A couple weeks ago, we had another hackathon at work. This time, I wanted to create something useful that could potentially be adapted by one of our teams. My initial thought was to convert some of our old C++ code to Go and remove a Windows dependency, but after talking with one of my coworkers, we decided to instead create a DNN service for executing a Caffe2 model in Go. We had a third volunteer join us and we set out to achieve our goal. What we ended up with was a Python service that uses PyTorch to execute a neural network.

So what happened? We started with a Go service, complete with a gRPC proto file. Clients were generated to talk to the service in Go, Python, and C++. Then when it came time to actually consume Caffe2, which is written in C++, we realized that most documentation out there is in Python. I had not actually used Python myself before this time, but one of my coworkers is a pro, so we decided to generate gRPC server endpoints in Python and whip up a Python server. It came together surprisingly fast. We were trying to convert one of our internal models to Caffe2, but weren’t quite there yet, so we used a sample model that was already trained and ready to go with regular PyTorch. Given even half a day more, we would have had an actual production model running on our Python server with Caffe2!

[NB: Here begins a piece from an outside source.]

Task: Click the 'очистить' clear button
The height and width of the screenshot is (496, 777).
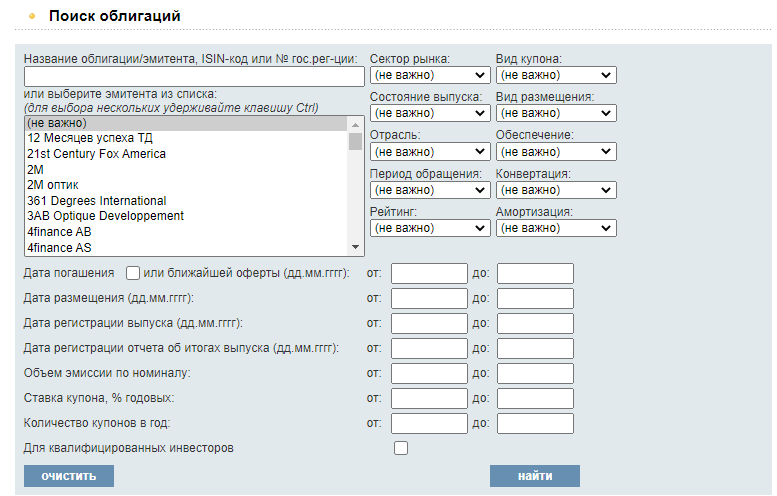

One of my contributions to this project, besides cleaning up the server code and making it more robust, was a Dockerfile I created for running the service. We were of course able to run the service locally, but we wanted to be able to run it in a Docker container, since we use AWS ECS for hosting our services. Not only did I make the Dockerfile for the server, but I created it with a parameter so that the container can be built with any model. Instead of creating specific DNN services for each model we need to run, we can use the same generic DNN service and build the container with a different model. This will allow our labs team to deploy newly trained models quickly and confidently.

This hackathon did not turn out how I initially envisioned it, but it did turn out to be a lot of fun and our team was one of the few teams with an actual working prototype after the two days were finished. It’s very probable that some form of our work will end up in production at some point in the future. We garnered a lot of interest when we showcased our work at the conclusion of the hackathon. I personally really enjoyed jumping into Python, which is really easy to learn. There were a few frustrations, but all in all, 10/10, would do it again!